In the entries that follow, find the word "Career" and report each line it is on.

Excerpted data
-------------------------
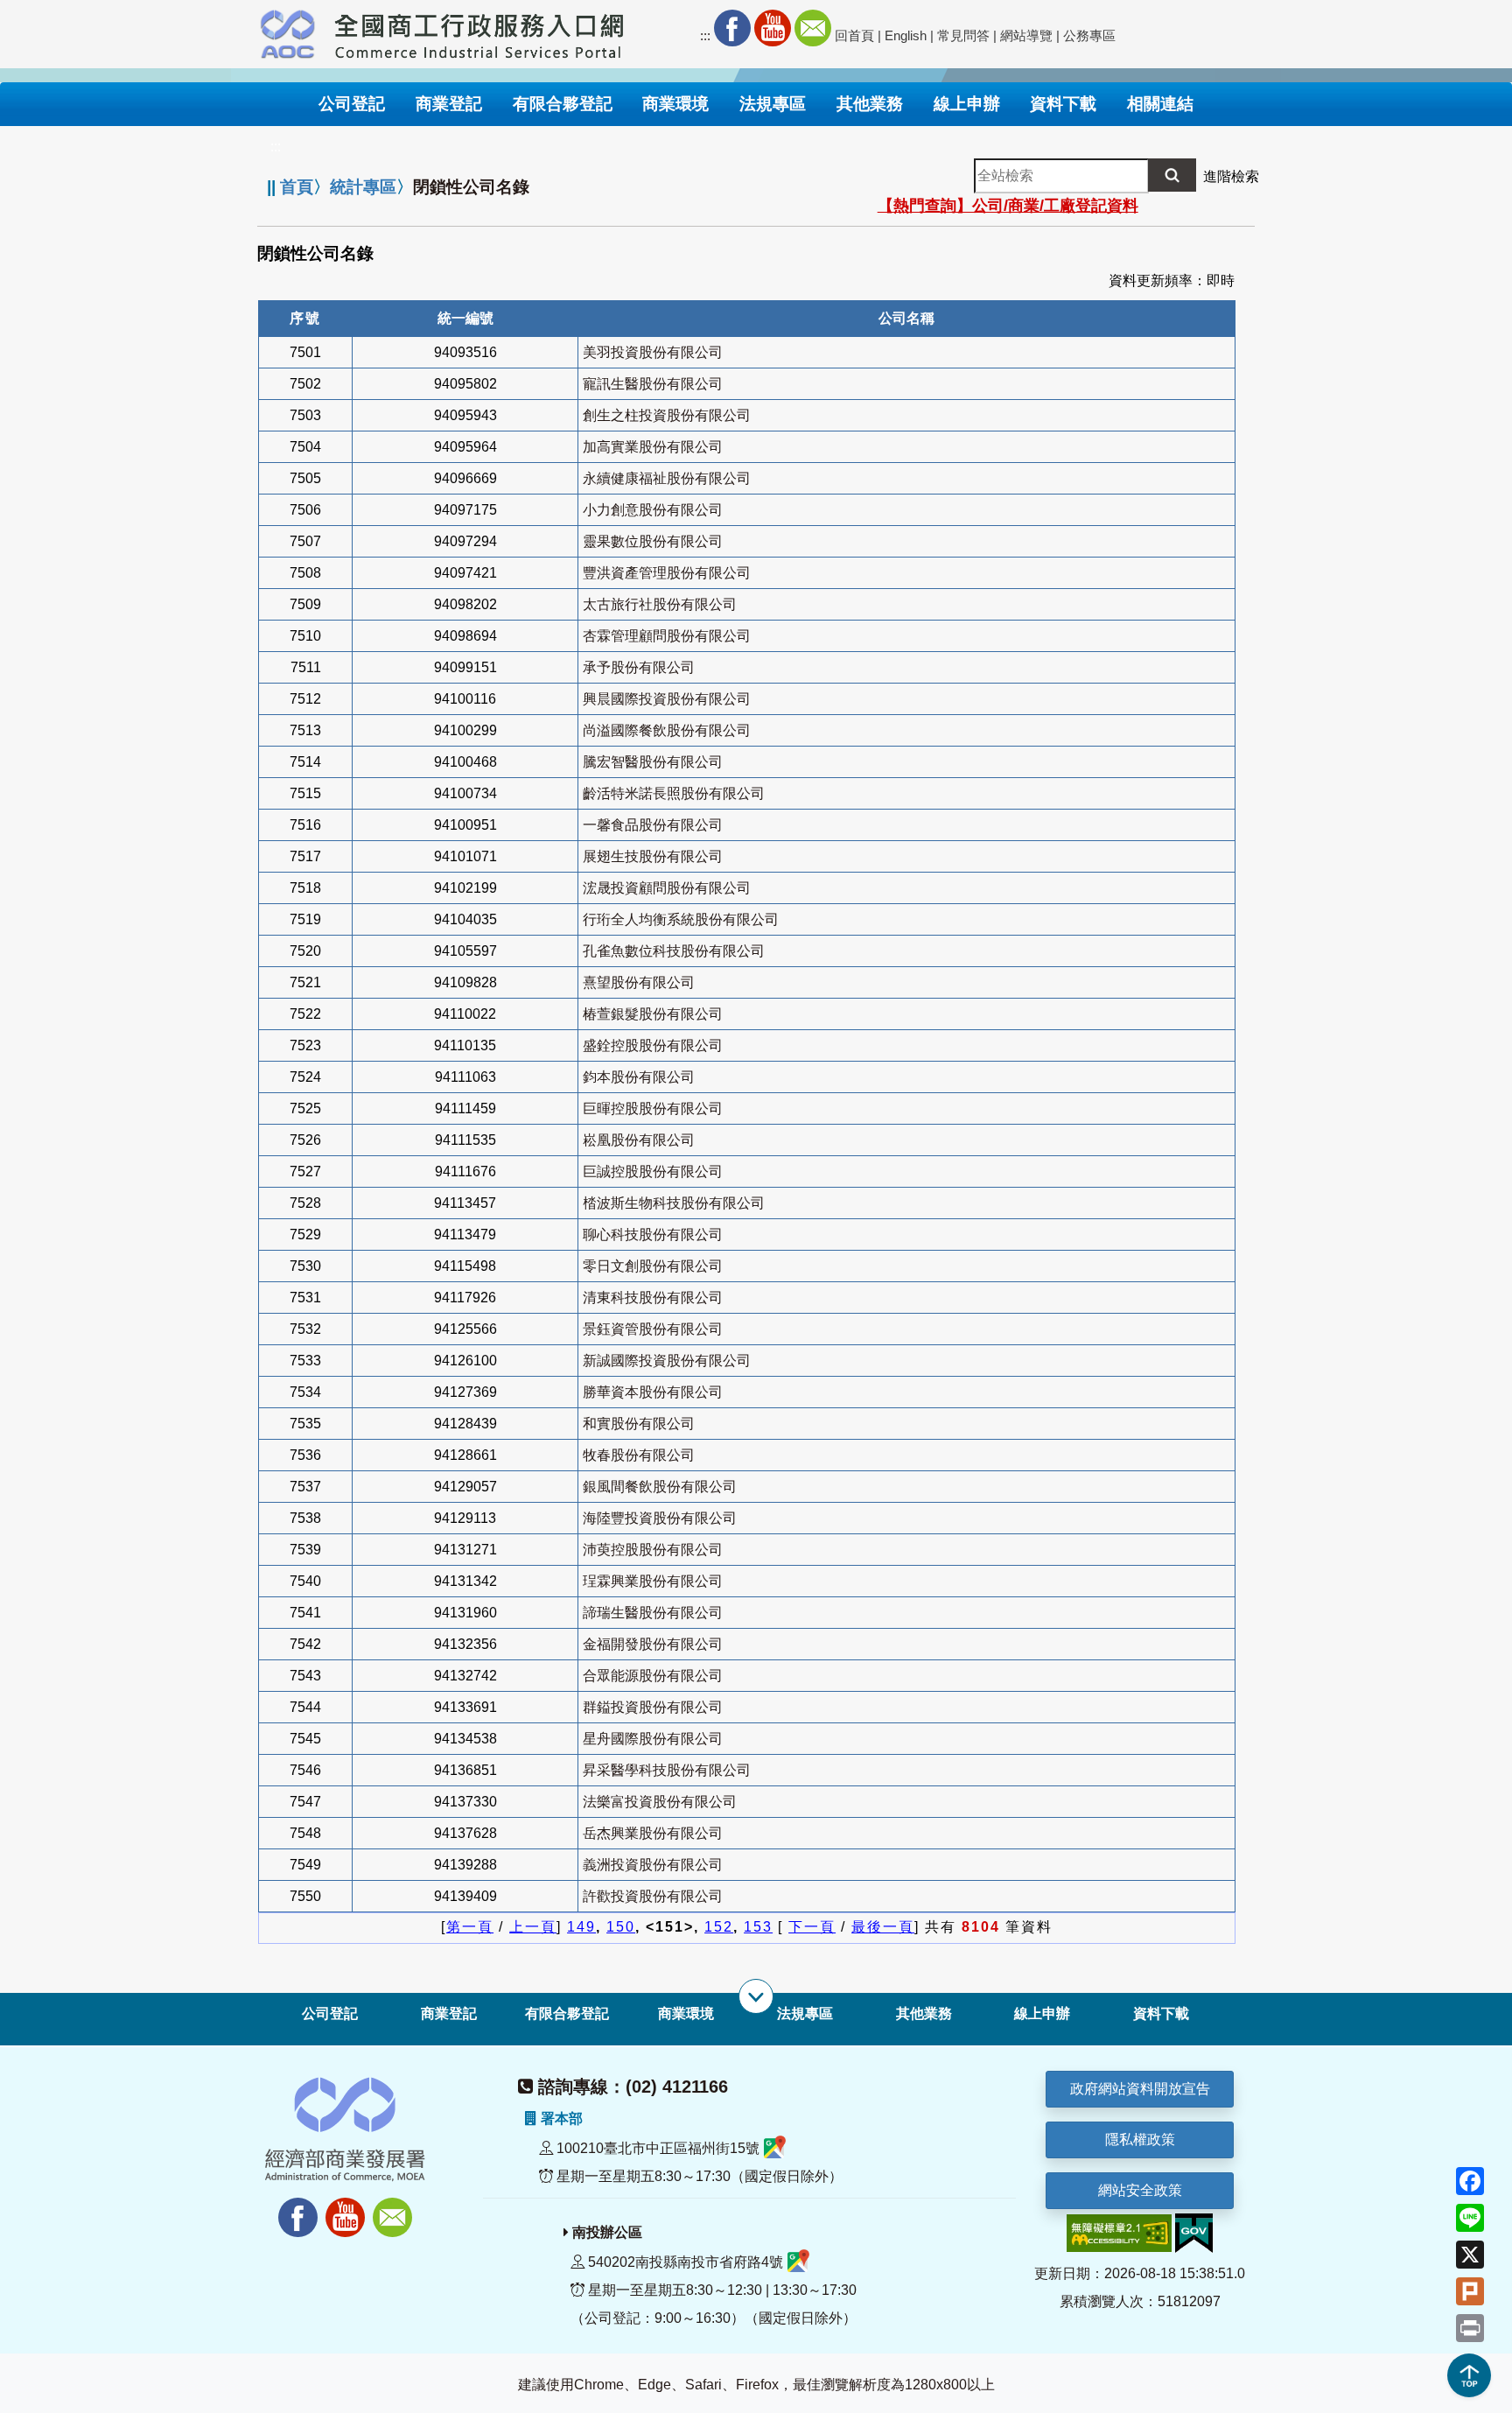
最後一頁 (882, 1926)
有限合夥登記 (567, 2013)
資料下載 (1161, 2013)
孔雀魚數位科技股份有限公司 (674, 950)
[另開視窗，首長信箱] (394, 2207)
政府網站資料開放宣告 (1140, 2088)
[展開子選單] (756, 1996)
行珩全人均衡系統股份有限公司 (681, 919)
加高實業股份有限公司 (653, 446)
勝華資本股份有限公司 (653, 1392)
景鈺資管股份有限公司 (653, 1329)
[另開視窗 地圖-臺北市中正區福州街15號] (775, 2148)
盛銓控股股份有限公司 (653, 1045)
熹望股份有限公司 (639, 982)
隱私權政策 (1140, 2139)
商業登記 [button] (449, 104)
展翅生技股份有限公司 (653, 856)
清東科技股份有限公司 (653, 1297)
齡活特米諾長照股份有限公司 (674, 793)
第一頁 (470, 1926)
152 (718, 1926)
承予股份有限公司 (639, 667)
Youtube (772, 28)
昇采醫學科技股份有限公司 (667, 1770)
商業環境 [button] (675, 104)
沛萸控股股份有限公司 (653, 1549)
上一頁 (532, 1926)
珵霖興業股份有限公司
-------------------------
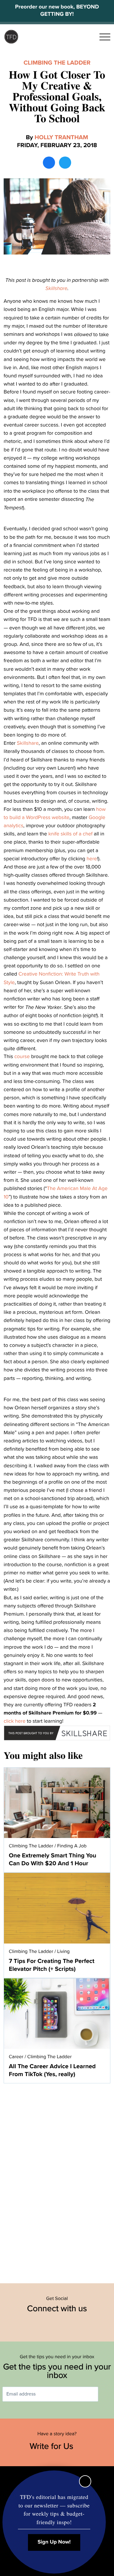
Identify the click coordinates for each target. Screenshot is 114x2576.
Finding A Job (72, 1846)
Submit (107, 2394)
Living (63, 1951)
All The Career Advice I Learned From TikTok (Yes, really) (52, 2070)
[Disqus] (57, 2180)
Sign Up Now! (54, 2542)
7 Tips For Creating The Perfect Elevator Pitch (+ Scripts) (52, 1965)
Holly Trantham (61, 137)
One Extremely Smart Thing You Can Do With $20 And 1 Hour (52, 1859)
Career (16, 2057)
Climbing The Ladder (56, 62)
-------------------------
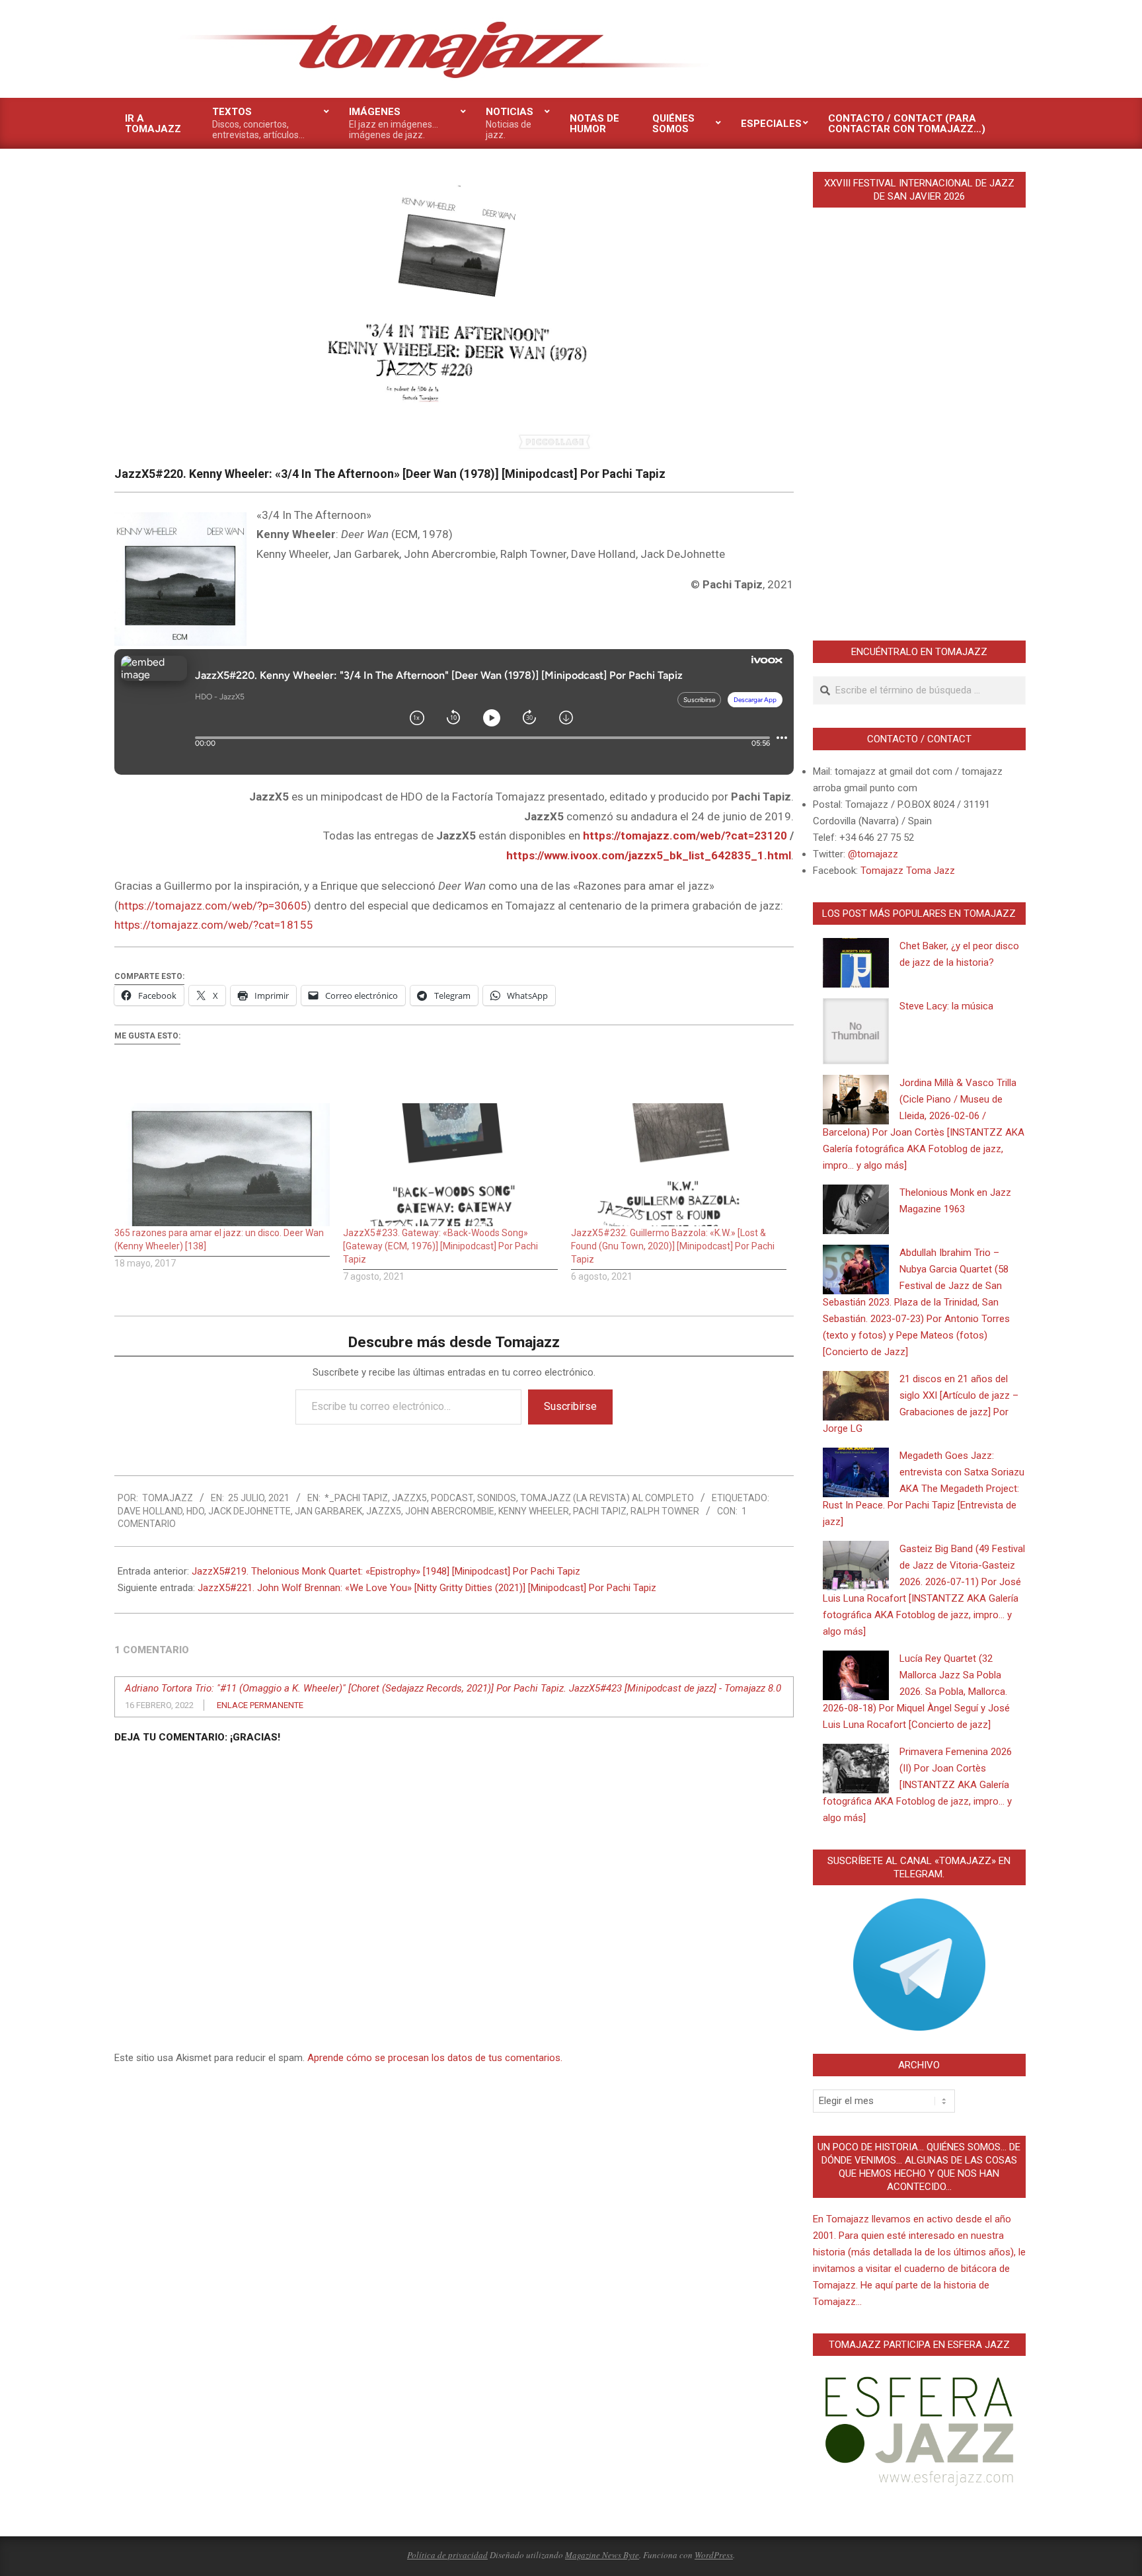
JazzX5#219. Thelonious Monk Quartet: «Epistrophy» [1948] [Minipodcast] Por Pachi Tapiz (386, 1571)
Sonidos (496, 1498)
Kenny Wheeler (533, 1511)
-------------------------
Answer to this problem
All The Career Advice I Learned From TikTok (Yes, really) (52, 2070)
Career (16, 2057)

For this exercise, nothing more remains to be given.